使用软删除

概览 用法

本页面介绍了如何为存储桶启用、停用、更新软删除政策以及检查其状态。如需了解如何列出和恢复软删除的对象,请参阅使用软删除的对象。 如需详细了解软删除,请参阅概览

所需的角色

如需获得创建和管理软删除政策所需的权限,请让管理员向您授予存储桶或包含该存储桶的项目的 Storage Admin (roles/storage.admin) IAM 角色。

此预定义角色包含创建和管理软删除政策所需的权限。如需查看所需的确切权限,请展开所需权限部分:

所需权限

如需创建和管理软删除政策,需要具备以下权限:

  • storage.buckets.get
  • storage.buckets.update
  • storage.buckets.list(只有在您计划使用 Google Cloud 控制台执行本页面上的说明时,才需要此权限)

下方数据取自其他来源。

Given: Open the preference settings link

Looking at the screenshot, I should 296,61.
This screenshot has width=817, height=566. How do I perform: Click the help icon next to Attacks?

如需了解如何授予角色,请参阅将 IAM 与存储桶搭配使用管理对项目的访问权限

编辑存储桶的软删除政策

如需为存储桶启用、停用或更新软删除政策,请执行以下操作:

控制台

  1. 在 Google Cloud 控制台中,进入 Cloud Storage 存储桶页面。

    进入“存储桶”

  2. 在存储桶列表中,点击要管理其软删除政策的存储桶的名称。

  3. 点击保护标签页。

  4. 软删除政策部分中,执行以下操作之一:

    • 如果存储桶没有软删除政策,请点击修改,选择保留时长的时间单位和时间长度,然后点击保存

    • 如果存储桶具有软删除政策,请点击修改以更改保留时长的时间单位和时间长度。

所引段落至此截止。